KIRIKOU ET LES BETES SAUVAGES
Le grand-père, trônant dans sa grotte bleue, explique: "L'histoire de Kirikou Et La Sorciere était trop courte. On n'a pas eu le temps de rapporter tout ce que l'enfant Kirikou avait accompli. Et il a vraiment accompli de belles et bonnes actions, qu'il ne faudrait pas oublier. Alors, je vous les raconte."
Et il nous dit comment l'inventif Kirikou est devenu jardinier, et détective, et potier, et marchand, et voyageur, et médecin, toujours le plus petit et le plus vaillant des héros.
Le grand retour de l'enfant Kirikou
Animation. Le succès mondial du premier film appelait une suite. Cette fois, ses auteurs, Michel Ocelot et Bénédicte Galup, font affronter à leur personnage les animaux sauvages de la forêt.
Kirikou et les Bêtes sauvages, de Michel Ocelot et Bénédicte Galup, France, 1 h 15.

Comme le dit Michel Ocelot : " Je n'avais pas l'intention de faire un deuxième Kirikou. Mais l'enfant Kirikou ne m'a pas demandé mon avis, il s'est imposé, et je ne faisais pas le poids. " Et pour cause ! Jamais depuis le Roi et l'Oiseau dans l'histoire de l'animation française (malgré des films aussi formidables que les Triplettes de Belleville), on n'avait connu un tel succès franchissant les frontières, les sexes et les tranches d'âge.
Comme si, à travers Kirikou, jeunes et vieux, hommes et femmes, Blancs et Noirs retrouvaient leur unité dans une innocence originelle. Il fallait donc retrouver cet état de grâce ou, comme le dit encore Michel Ocelot : " Ce n'est pas une suite à l'histoire de Kirikou et la Sorcière, où le héros est devenu un homme. Le Kirikou qui est resté dans les mémoires (du public et de moi-même), c'est le petit enfant, nu, décidé, éveillé, astucieux et généreux. Il s'agissait de faire revivre des pans de sa vie qu'on n'avait pas eu le temps de raconter. "

Cette idée est d'emblée reprise par la voix off de début du narrateur qui annonce : " L'histoire de Kirikou et la Sorcière était trop courte. On n'a pas eu le temps de rapporter tout ce que l'enfant Kirikou avait accompli et il a vraiment accompli de belles et bonnes actions qu'il ne - faudrait pas oublier.
Alors, je vais les raconter. " Nous sommes donc aux antipodes de Harry Potter et de ces sagas où le développement de l'intrigue repose sur une progression temporelle, donc initiatique. Ici, comme chez Tintin ou Astérix, on prend le même et on brode, personne ne s'en plaindra.

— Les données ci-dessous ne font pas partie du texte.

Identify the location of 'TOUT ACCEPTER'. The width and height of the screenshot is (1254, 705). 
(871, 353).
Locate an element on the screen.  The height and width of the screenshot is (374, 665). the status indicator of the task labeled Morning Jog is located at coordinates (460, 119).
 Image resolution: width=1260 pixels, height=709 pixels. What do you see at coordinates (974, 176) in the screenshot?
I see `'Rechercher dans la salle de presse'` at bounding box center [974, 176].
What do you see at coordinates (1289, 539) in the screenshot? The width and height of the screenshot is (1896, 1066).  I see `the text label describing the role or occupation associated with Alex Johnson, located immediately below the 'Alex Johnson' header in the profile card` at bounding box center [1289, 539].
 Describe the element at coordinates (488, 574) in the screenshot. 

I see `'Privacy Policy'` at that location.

La première histoire se passe à l'époque où le petit Kirikou risque sa vie pour ramener l'eau au village.
Ensuite, le potager est ravagé par une hyène et tous deviennent potier, ce qui aurait des conséquences tragiques car la méchante sorcière et ses fétiches, tout droit sortis de Mad Max ou de la Guerre des étoiles, veillent. Il y a ensuite les buffles, une girafe, Afrique oblige, et une bière empoisonnée qui met toutes les femmes du village sur les genoux à la case, épisode jubilatoire féministe qui, si Kirikou n'était là pour sauver son monde, obligerait le vieil acariâtre de service à se mettre au linge et à la cuisine.

Comme dans le film précédent qui a tant plu l'animation relève d'une technique simple, presque primitive au premier regard, détachant les personnages sur un décor - stylisé affiché dans les scènes de village, laissant place à une luxuriance venue du douanier Rousseau dès que nous sommes à l'extérieur.
La bande-son permet au gratin de la chanson et de la musique africaine de se faire - entendre, Manu Dibango, - Rokia Traoré et Youssou N'Dour en tête. Même s'il manque le charme des premières fois, qui avait permis à Kirikou et la Sorcière d'être primé dans quelque vingt-cinq festivals, il y a là un spectacle pouvant enchanter les grands tout en étant accessible aux plus petits.